Reconceptualising the Electricity System and the Internet as Two Interdependent Super-Critical Infrastructure Systems
Van Soest, H.
The paper “Reconceptualising the Electricity System and the Internet as Two Interdependent Super-Critical Infrastructure Systems” (Van Soest, H.) will be presented at the 9th Conference on the Regulation of Infrastructures (25-26 June, 2020).
Modern economies and societies rely on a number of critical infrastructure systems for their continued operation and survival. In most cases, critical infrastructure systems do not operate completely independently. Instead, different systems are linked in various ways. Some critical infrastructure systems are super-critical, because other critical infrastructures depend on their reliable operation.

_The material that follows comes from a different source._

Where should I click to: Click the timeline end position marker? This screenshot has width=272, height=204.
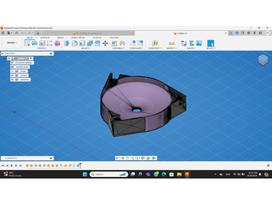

In this paper, I apply this conceptual framework to the relationship between the electricity system and the internet. I argue that rapid technological progress in recent years means that the relationship between the electricity system and the internet needs to be re-evaluated.
Firstly, I argue that both the electricity system and the internet should now be considered as super-critical infrastructures, as there are several critical infrastructure systems that rely on their reliable operation. In the case of the internet, this is a very recent phenomenon.

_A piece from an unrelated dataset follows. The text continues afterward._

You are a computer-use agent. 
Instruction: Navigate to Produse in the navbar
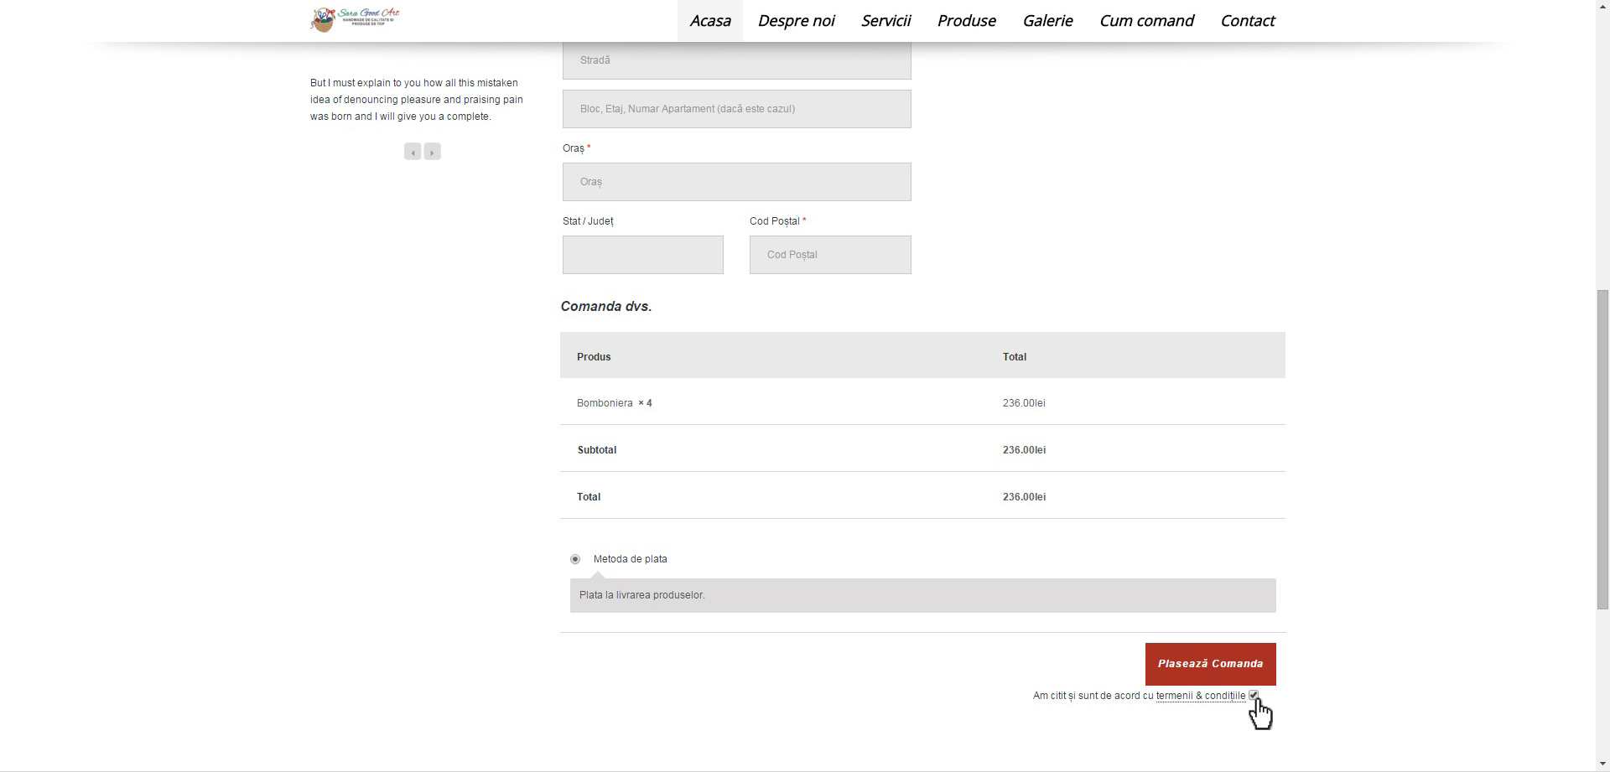pos(966,21)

Secondly, I address the changing relationship between the electricity system and the internet. The electricity system and the internet are becoming increasingly tightly coupled, and this tight coupling will very soon become a real infrastructure interdependency.

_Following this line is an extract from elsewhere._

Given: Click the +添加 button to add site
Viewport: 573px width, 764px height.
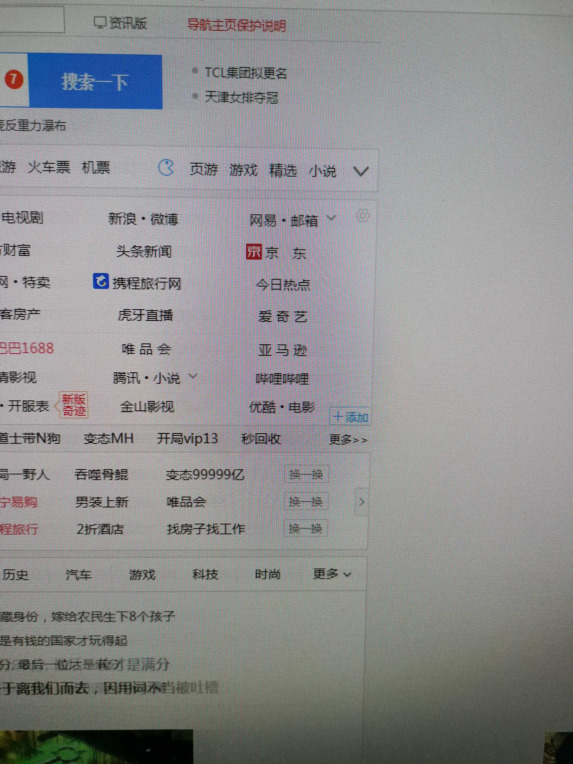Looking at the screenshot, I should (350, 418).
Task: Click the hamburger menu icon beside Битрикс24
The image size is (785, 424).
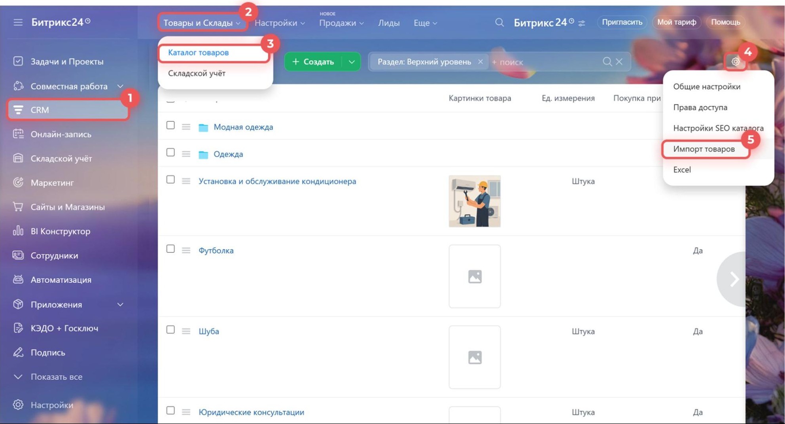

Thirdly, I explain that these two developments should lead us to reconceptualise the electricity system and the internet as two interdependent super-critical infrastructures. I argue that this presents a major change in the management of these critical infrastructures, and one for which neither industry nor governmental agencies are prepared.
Finally, I outline how this reconceptualization impacts policy and governance. I argue that there is a clear need for some level of coordination between the regulation of the electricity system and the internet. Of course, such coordination would come with significant challenges. While a full discussion of this topic warrants a separate paper, I provide a starting point for this discussion by looking at the potential for increased coordination of internet and electricity regulation at the European level.
ABOUT THE AUTHOR
Henri van Soest is a PhD researcher at the Department of Land Economy, University of Cambridge. His thesis addresses the policy and regulation of cybersecurity in the electricity system. Before starting his PhD at Cambridge, he worked as a researcher in energy law at the University of Oslo, Norway. Henri is a co-founder of the Black Sky Resilience Group and member of the Energy Policy Research Group (EPRG) at the University of Cambridge.